For local development, you can use Azurite (Azure Storage Emulator):

1. Start Azurite

   If using VSCode the simplest way to use Azurite is the Azurite extension

2. Use development connection string

   {
     storage azureblob {
       account_name YOUR_AZURITE_ACCOUNT
       container_name caddy-data
       connection_string "YOUR_AZURITE_CONNECTION_STRING"
     }
   }
   
   localhost
   respond "Hello Caddy with Azurite!"

This module supports several Azure authentication methods:

1. Connection String (Simple)

   {
      storage azureblob {
         account_name YOUR_STORAGE_ACCOUNT
         container_name caddy-data
         connection_string "YOUR_STORAGE_CONNECTION_STRING"
      }
   }

2. Managed Identity (Recommended for Azure VMs)

   {
      storage azureblob {
         account_name YOUR_STORAGE_ACCOUNT
         container_name caddy-data
      }
   }

3. Environment Variables

   Set these environment variables and omit connection_string:

   $ export AZURE_STORAGE_ACCOUNT="myaccount"
   $ export AZURE_STORAGE_KEY="......"
   # Or for managed identity:
   $ export AZURE_CLIENT_ID="......" # Optional: for user assigned identity

   The AZURE_CLIENT_ID variable is optional and can be used to supply the client id for a user assigned managed identity. If omitted it will use a system assigned identity by default.

*When connection_string is omitted, the module will attempt to use:

1. Azure Managed Identity (if running on Azure)
2. Environment variables (AZURE_STORAGE_ACCOUNT, AZURE_STORAGE_CONNECTION_STRING)
3. Azure CLI credentials
4. Default Azure credential chain

The tests support multiple authentication methods, mirroring the behavior of the real module:

1. Install and start Azurite (Azure Storage Emulator)

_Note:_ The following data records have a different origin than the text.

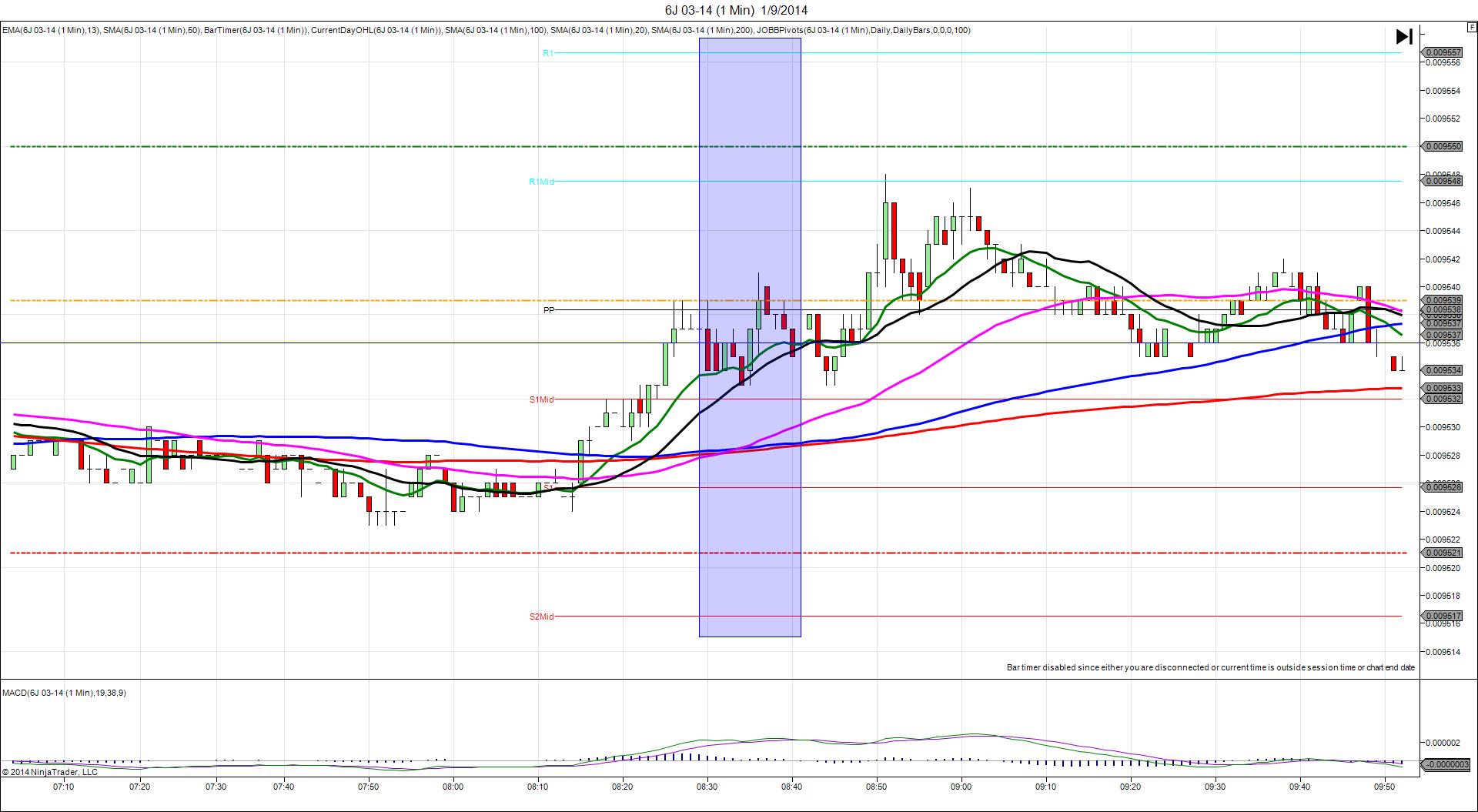Viewport: 1478px width, 812px height.
Task: Select the 0.009526 S1 price marker
Action: (x=1443, y=486)
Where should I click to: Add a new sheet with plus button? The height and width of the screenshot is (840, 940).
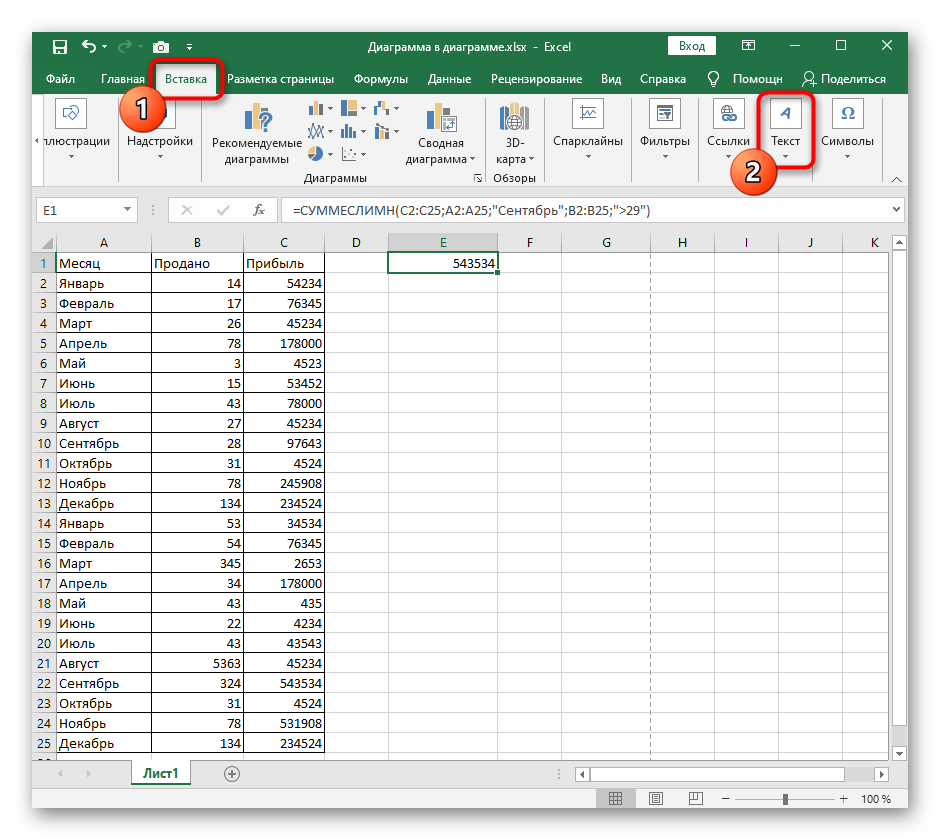pos(232,773)
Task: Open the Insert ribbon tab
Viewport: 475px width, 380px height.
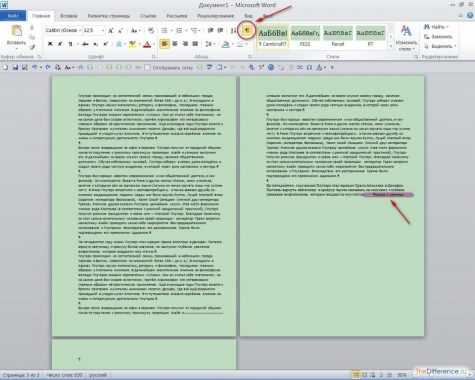Action: (x=69, y=16)
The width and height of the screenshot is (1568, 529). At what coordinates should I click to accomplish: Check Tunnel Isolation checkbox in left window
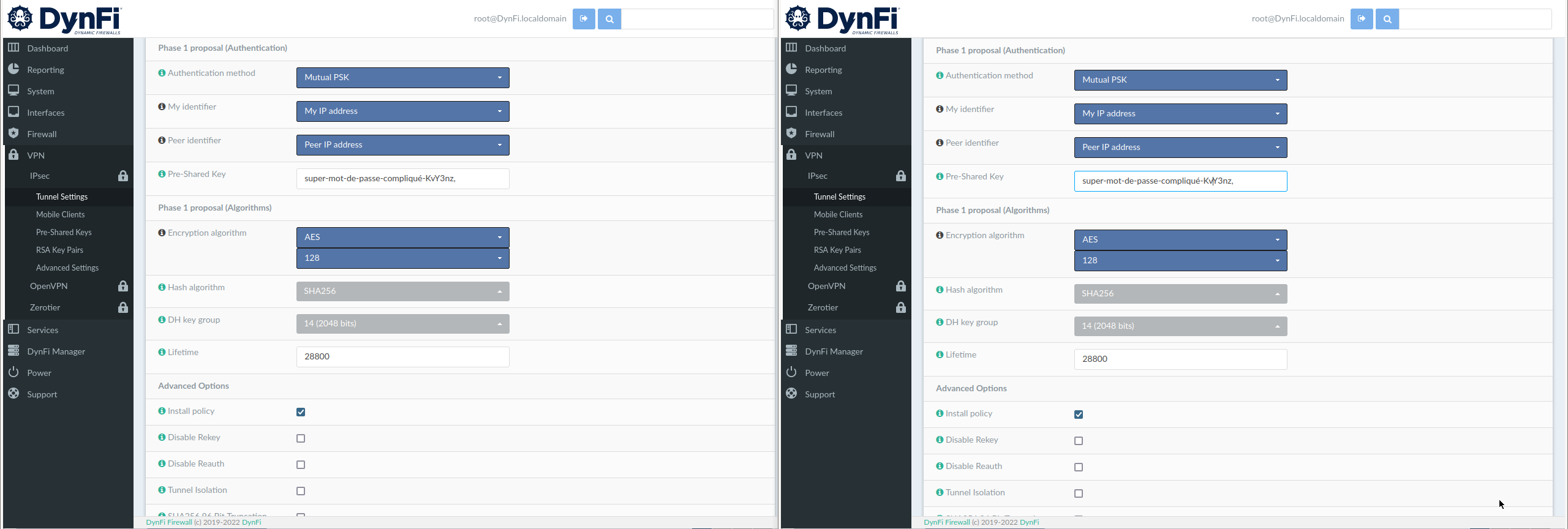click(x=301, y=491)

2. Configure connection string:

   cp .env.example .env
   # Edit .env and uncomment the AZURE_STORAGE_CONNECTION_STRING line
   # Use the default Azurite connection string provided in the file

3. Run tests:

   go test ./...

1. Create .env file:

   cp .env.example .env

2. Edit .env with your real Azure Storage credentials:

   AZURE_STORAGE_CONNECTION_STRING=DefaultEndpointsProtocol=https;AccountName=YOUR_ACCOUNT;AccountKey=YOUR_KEY;EndpointSuffix=core.windows.net
   AZURE_STORAGE_ACCOUNT=YOUR_ACCOUNT

3. Run tests:

   go test ./...

1. Login to Azure CLI:

   az login

2. Set only the account name:

   echo "AZURE_STORAGE_ACCOUNT=your-account-name" > .env
   # Note: No AZURE_STORAGE_CONNECTION_STRING needed!

3. Run tests:

   go test ./...

   Tests will automatically use your Azure CLI credentials.

With Connection String:

# Windows (PowerShell)
$env:AZURE_STORAGE_CONNECTION_STRING = "DefaultEndpointsProtocol=https;AccountName=..."
$env:AZURE_STORAGE_ACCOUNT = "your-account-name"
go test ./...

# Linux/macOS
export AZURE_STORAGE_CONNECTION_STRING="DefaultEndpointsProtocol=https;AccountName=..."
export AZURE_STORAGE_ACCOUNT="your-account-name"
go test ./...

With Azure CLI (after az login):

# Windows (PowerShell)
$env:AZURE_STORAGE_ACCOUNT = "your-account-name"
go test ./...

# Linux/macOS
export AZURE_STORAGE_ACCOUNT="your-account-name"
go test ./...

This module was created by adapting the excellent grafana/certmagic-gcs Google Cloud Storage implementation for Azure Blob Storage. Their Google Cloud Storage implementation was an invaluable reference for understanding the CertMagic storage interface and building a robust storage backend. 🙏

This module is distributed under AGPL-3.0-only.